MWW50th Faculty Matthew Clemens: The Question Writers Should Ask, But Don’t

Matthew Clemens and his collaborator, Max Allan Collins, have penned 17 TV tie-in novels including CSI: Crime Scene Investigation, CSI: Miami, Dark Angel, Bones, and Criminal Minds. Wolfpack published the pair’s collected short stories in Murderlized: Stories. They have also authored the Reeder and Rogers thrillers: Supreme Justice, Fate of the Union, and Executive Order for Thomas & Mercer, as well as What Doesn’t Kill Her. They authored the J.C. Harrow mysteries: You Can’t Stop Me, and No One Will Hear You for Kensington, as well as the John Sand thrillers: Come Spy With Me, Live Fast, Spy Hard, and To Live and Spy In Berlin for Wolfpack. Those novels were collected in November, 2021 for the Wolfpack omnibus: No Time To Spy.

Matthew will be teaching the session “Developmental Editing: Is There a Doctor in the House?” and is part of the manuscript evaluation team.

 

Q&A with Matthew

Matthew Clemens delivers a great interview.
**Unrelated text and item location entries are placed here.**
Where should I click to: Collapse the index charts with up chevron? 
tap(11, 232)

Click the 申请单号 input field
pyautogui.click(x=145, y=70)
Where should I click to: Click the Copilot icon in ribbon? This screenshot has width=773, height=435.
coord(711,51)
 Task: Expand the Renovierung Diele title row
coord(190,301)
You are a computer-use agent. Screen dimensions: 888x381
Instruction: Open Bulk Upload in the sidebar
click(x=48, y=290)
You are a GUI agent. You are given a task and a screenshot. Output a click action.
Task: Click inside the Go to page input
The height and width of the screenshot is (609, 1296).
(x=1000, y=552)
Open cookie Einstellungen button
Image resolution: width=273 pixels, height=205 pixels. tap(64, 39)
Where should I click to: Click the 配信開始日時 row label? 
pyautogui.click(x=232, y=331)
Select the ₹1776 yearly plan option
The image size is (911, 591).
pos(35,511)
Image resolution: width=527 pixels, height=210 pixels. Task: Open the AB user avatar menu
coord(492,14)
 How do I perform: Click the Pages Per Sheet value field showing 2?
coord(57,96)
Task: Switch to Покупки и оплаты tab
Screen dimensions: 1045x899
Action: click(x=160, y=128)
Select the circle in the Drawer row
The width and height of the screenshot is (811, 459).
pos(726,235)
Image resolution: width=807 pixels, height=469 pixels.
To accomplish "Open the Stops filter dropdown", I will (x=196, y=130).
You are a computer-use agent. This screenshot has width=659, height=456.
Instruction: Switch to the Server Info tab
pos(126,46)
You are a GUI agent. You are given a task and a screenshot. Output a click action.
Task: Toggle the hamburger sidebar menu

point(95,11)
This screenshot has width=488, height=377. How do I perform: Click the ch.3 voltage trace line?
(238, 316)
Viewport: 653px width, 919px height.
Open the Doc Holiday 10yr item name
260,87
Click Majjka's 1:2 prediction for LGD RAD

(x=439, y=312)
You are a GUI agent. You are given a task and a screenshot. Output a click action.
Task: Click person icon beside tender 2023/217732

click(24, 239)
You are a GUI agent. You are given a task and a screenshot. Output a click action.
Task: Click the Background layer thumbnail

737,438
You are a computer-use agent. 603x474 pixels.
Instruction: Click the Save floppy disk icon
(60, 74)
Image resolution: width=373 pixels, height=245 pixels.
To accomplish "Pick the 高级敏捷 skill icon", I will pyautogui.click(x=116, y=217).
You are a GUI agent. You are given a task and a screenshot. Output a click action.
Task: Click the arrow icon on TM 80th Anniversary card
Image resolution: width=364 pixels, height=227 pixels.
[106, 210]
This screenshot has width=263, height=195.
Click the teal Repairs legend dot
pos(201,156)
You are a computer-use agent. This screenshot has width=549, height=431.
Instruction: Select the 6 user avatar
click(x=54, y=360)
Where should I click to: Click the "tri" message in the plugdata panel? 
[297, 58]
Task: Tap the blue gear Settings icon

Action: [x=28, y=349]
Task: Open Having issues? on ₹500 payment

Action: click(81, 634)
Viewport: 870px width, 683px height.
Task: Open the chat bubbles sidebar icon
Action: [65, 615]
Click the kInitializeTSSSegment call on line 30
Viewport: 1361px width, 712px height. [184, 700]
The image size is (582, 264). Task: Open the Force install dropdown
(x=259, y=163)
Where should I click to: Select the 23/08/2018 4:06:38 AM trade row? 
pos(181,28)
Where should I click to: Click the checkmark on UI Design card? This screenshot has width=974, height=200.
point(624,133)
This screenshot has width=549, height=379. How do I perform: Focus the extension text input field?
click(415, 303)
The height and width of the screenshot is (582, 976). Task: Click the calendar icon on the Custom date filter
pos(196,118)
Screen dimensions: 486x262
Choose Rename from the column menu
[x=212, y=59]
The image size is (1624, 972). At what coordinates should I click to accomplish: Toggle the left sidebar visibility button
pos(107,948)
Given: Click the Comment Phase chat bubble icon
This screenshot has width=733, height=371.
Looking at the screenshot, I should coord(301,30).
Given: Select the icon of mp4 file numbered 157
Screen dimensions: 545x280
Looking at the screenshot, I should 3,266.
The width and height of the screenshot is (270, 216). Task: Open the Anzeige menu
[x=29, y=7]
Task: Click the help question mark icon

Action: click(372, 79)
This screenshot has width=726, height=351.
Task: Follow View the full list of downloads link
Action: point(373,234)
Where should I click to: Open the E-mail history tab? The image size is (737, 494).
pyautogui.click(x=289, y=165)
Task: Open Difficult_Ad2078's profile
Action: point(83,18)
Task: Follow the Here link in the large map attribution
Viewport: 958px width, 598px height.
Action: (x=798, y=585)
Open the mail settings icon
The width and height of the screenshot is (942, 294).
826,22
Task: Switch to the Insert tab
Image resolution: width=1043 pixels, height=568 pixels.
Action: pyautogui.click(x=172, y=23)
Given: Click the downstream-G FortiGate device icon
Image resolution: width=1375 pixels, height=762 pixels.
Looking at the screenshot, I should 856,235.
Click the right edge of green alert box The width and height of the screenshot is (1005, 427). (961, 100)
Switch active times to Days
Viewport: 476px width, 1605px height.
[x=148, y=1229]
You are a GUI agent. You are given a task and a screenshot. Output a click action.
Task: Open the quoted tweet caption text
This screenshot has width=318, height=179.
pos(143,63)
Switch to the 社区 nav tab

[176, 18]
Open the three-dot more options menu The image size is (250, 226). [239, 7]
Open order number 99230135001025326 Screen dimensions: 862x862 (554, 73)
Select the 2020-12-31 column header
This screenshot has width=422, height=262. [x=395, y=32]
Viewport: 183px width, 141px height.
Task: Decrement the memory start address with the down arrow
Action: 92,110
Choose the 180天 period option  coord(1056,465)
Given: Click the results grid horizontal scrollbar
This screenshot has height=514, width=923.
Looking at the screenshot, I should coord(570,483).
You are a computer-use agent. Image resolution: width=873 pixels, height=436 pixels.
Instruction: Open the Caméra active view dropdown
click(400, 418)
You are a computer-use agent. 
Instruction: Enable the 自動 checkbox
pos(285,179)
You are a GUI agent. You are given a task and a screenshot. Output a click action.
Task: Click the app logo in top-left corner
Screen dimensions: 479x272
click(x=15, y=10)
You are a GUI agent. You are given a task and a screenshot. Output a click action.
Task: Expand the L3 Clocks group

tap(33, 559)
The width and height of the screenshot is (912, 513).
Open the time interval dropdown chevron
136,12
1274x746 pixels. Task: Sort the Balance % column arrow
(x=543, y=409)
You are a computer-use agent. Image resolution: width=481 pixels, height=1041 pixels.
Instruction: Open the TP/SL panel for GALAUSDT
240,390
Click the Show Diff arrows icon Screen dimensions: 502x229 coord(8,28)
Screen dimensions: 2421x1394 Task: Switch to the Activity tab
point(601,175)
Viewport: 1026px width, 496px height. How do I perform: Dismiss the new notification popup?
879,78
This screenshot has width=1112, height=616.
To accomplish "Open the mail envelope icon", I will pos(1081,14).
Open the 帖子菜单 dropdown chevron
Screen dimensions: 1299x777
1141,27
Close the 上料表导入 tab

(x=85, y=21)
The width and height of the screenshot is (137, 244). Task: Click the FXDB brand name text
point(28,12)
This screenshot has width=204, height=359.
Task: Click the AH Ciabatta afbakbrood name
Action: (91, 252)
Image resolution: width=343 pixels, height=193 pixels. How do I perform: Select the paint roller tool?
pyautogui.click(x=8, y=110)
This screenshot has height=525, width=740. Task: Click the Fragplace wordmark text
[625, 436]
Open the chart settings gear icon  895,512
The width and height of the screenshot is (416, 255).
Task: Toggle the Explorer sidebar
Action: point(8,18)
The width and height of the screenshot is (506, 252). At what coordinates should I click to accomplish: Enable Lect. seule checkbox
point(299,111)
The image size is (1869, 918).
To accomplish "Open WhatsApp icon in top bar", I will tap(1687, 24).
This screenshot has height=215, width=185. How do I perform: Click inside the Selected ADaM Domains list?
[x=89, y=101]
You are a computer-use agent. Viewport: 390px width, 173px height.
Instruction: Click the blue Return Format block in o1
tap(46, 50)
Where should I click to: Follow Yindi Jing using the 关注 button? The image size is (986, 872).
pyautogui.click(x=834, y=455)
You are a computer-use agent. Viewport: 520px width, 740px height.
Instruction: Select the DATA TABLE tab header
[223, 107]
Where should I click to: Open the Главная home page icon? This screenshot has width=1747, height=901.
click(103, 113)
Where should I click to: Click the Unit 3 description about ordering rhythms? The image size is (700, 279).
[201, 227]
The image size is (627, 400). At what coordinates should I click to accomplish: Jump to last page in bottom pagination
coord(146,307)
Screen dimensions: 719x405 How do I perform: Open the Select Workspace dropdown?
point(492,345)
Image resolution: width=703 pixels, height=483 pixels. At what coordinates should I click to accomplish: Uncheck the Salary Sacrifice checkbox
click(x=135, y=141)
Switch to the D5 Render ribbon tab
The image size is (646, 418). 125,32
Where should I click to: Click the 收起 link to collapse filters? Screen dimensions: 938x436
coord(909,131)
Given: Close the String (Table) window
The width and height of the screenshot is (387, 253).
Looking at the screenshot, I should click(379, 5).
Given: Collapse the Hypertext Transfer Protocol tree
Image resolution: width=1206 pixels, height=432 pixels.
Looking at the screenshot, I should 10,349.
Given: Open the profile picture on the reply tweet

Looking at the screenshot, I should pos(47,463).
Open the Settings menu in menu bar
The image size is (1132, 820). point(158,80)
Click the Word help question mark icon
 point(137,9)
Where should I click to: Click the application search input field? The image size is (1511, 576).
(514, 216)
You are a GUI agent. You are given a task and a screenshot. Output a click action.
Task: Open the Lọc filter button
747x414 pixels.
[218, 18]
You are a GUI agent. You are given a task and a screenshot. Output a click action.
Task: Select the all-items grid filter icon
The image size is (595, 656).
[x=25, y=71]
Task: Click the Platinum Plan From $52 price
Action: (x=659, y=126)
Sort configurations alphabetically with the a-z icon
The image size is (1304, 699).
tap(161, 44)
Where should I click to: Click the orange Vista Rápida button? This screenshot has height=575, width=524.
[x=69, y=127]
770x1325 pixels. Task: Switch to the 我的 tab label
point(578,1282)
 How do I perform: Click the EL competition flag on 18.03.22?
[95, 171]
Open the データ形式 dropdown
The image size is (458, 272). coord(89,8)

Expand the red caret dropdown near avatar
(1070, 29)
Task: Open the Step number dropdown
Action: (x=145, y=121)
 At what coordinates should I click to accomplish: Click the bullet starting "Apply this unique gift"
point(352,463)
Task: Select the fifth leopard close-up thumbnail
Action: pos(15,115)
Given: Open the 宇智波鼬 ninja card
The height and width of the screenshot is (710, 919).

His responses are as cheeky as they are Spot. On. He has great advice here for big-picture editing as well as receiving feedback on your work. And the best way to arm yourself for the zombie apocalypse.

MWW: Tell me about the most significant change you’ve ever made in a project—I’m talking big overhaul. What made you do it, and what changed in you and in the project as a result?

MC: This story is so odd it sounds apocryphal but it’s true. Around 2000 my partner, Max Allan Collins, and I were approached about writing “adult” fiction. Sexy stories where the characters only had sex with their husband/wife. Publishers were paying (on a good day) five to ten cents a word for short stories back then. This publisher offered us a dollar a word with a maximum of three thousand words. We sold them the idea of a pastiche of James Bond where the spy was married. The publisher bought two short stories and contracted us to write a novel about the couple, too.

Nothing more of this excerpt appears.